Das letzte Mal sah die Mutter den jungen Mann einen Tag vor dem Terror-Anschlag. Nach einem Verwandtenbesuch, zu dem dieser die Eltern nicht begleitet hatte, habe sie ihn noch in ihrer Wohnung angetroffen: “Er hat gefragt, warum wir so lange weg waren.” Dann habe er ihr erklärt, dass er beim Drittangeklagten übernachten werde: “Er hat ein Sackerl genommen und ist gegangen.”

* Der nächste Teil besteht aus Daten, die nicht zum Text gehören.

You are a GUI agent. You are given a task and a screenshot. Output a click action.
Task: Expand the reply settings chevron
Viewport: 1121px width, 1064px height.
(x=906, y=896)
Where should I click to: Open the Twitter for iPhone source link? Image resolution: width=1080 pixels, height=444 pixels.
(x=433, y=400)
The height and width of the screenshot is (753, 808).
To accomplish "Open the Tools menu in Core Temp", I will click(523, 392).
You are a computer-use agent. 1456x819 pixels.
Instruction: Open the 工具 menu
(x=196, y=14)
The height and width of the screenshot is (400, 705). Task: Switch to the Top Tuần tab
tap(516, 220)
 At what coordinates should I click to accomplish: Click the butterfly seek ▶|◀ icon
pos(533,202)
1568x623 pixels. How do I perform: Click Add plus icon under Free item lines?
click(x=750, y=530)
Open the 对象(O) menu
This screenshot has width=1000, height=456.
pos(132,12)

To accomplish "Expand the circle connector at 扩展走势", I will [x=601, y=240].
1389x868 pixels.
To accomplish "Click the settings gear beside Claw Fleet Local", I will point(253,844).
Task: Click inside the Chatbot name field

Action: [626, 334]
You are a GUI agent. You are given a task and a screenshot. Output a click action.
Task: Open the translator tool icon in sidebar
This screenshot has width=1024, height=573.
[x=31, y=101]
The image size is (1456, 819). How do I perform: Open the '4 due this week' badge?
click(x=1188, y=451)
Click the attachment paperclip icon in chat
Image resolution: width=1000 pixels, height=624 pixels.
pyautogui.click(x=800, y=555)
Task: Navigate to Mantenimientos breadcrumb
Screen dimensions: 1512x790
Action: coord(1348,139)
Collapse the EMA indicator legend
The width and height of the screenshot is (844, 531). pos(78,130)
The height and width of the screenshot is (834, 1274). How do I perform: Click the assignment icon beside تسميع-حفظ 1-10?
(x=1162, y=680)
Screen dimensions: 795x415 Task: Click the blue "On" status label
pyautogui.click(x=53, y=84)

Emotional wurde es, als ein Geschworener der Zeugin, die bis dahin sehr selbstsicher und souverän wirkte, sein “aufrichtiges Bedauern” kundtat: “Ich weiß, was ich sage, weil ich auch schon einen Sohn verloren habe.” Darauf hin verlor die Mutter des von der Polizei erschossenen Attentäters ihre Fassung, musste inne halten und kämpfte gegen Tränen an. Von der Geschworenenbank bekam sie ein Taschentuch gereicht. “Genau das wollte ich nicht”, hielt sie fest. Ihre Befragung wurde schließlich für zehn Minuten unterbrochen.
Danach bekräftigte die Zeugin, sie habe sich von ihrem Sohn dessen Glaubenansichten nie aufzwingen lassen: “Er kann mir nicht sagen, was ich mache. Das ist meine Entscheidung.” Man habe daher “nicht gemeinsam gebetet”.